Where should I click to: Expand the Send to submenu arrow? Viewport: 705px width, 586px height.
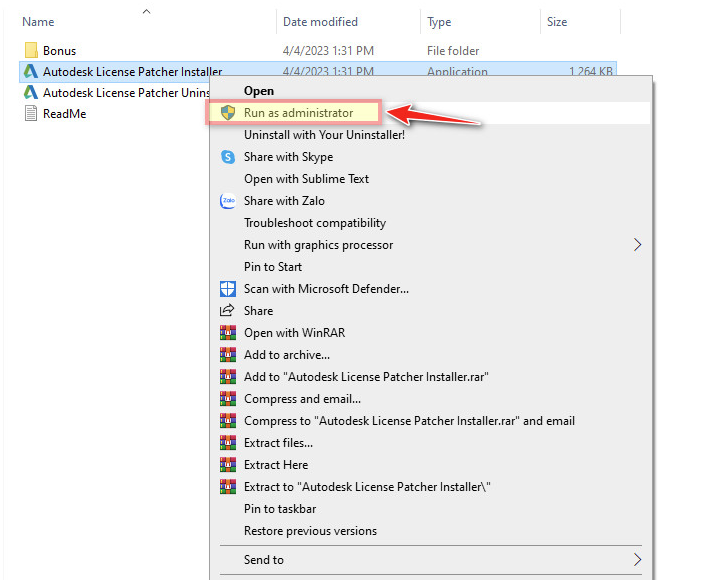[x=637, y=560]
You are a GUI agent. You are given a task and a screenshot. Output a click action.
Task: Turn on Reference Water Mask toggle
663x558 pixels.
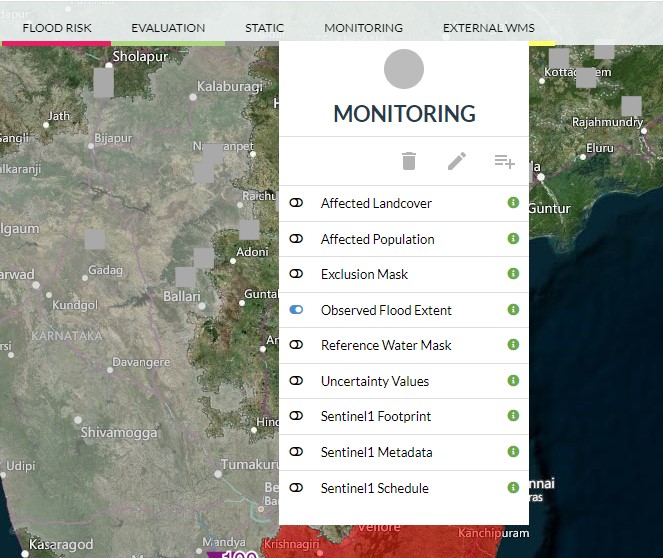pos(296,345)
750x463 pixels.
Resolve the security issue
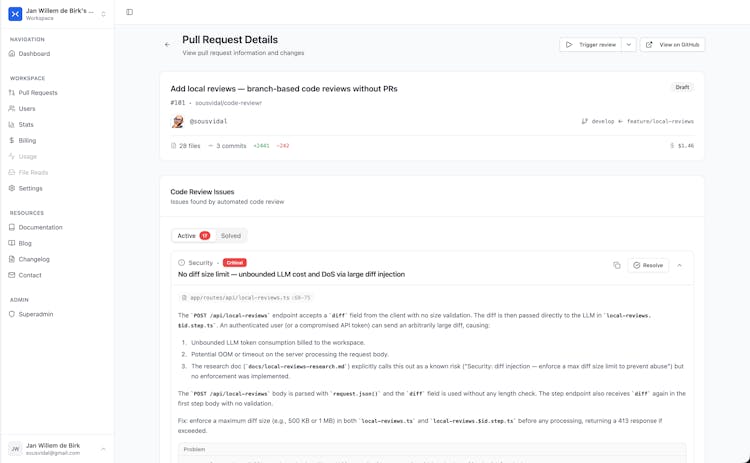(648, 265)
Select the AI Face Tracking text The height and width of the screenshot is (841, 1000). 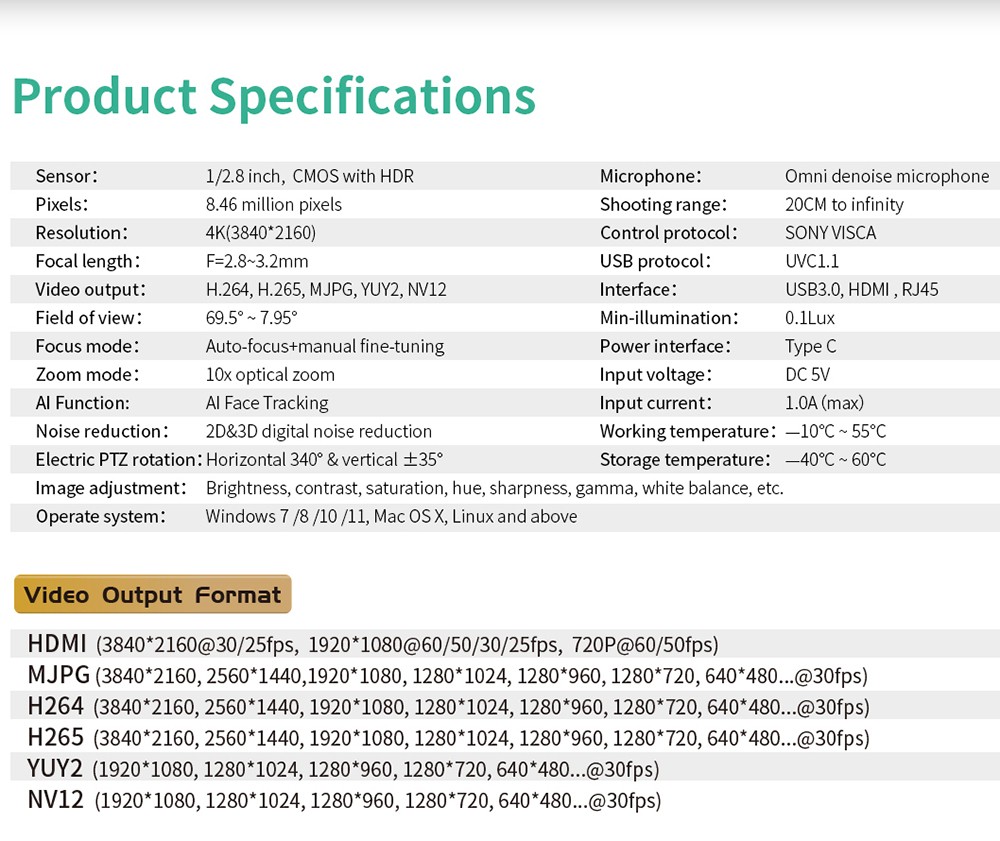tap(267, 403)

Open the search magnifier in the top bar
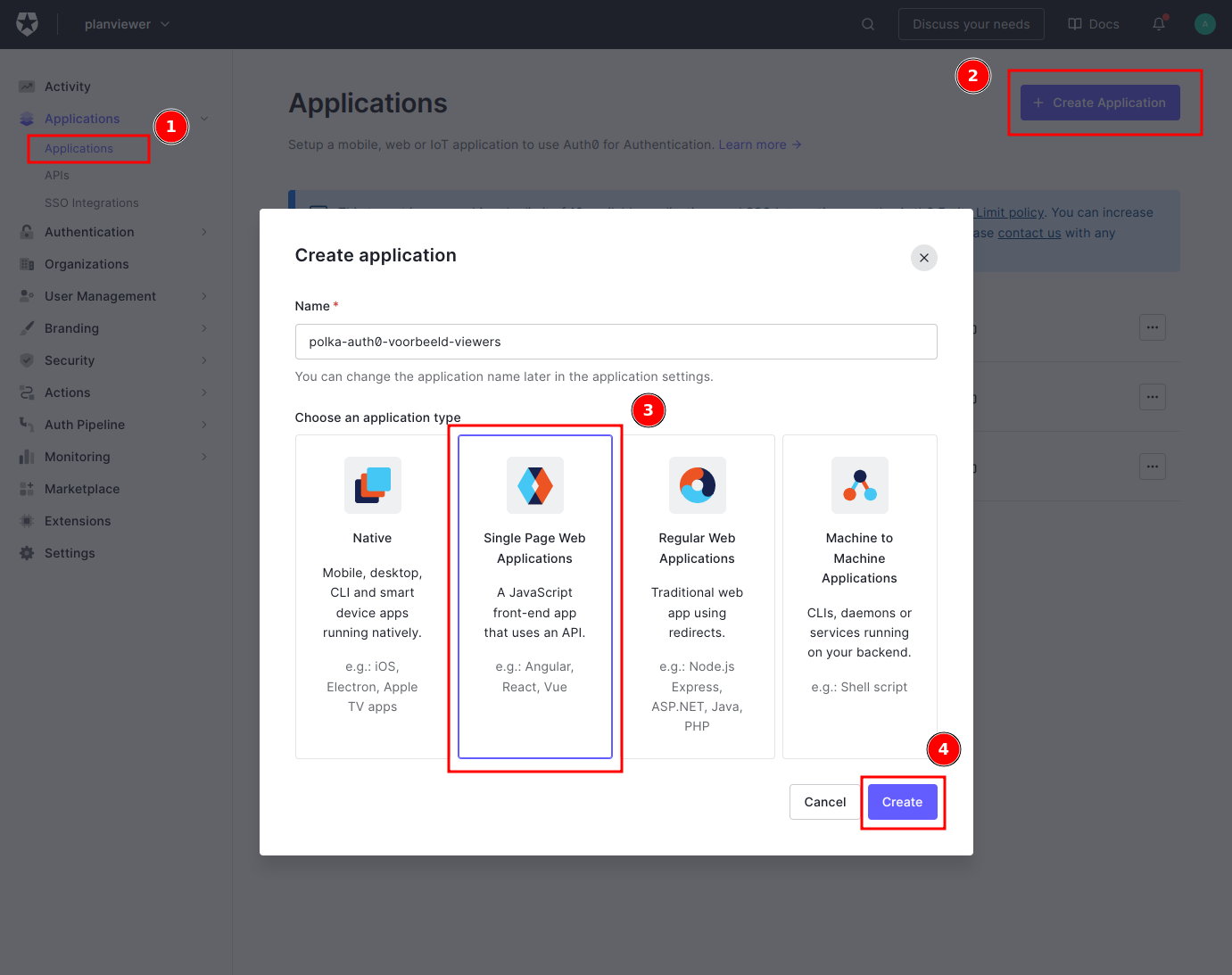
• • • •
Your assignment: Without the pictures, repeat the entries above line by line, from the first through the one that contains "750x463 pixels.", both ends included.

Response to this exercise:
Where should I click to: Expand the Send to submenu arrow? Viewport: 705px width, 586px height.
[x=637, y=560]
You are a GUI agent. You are given a task and a screenshot. Output a click action.
Task: Turn on Reference Water Mask toggle
663x558 pixels.
pos(296,345)
750x463 pixels.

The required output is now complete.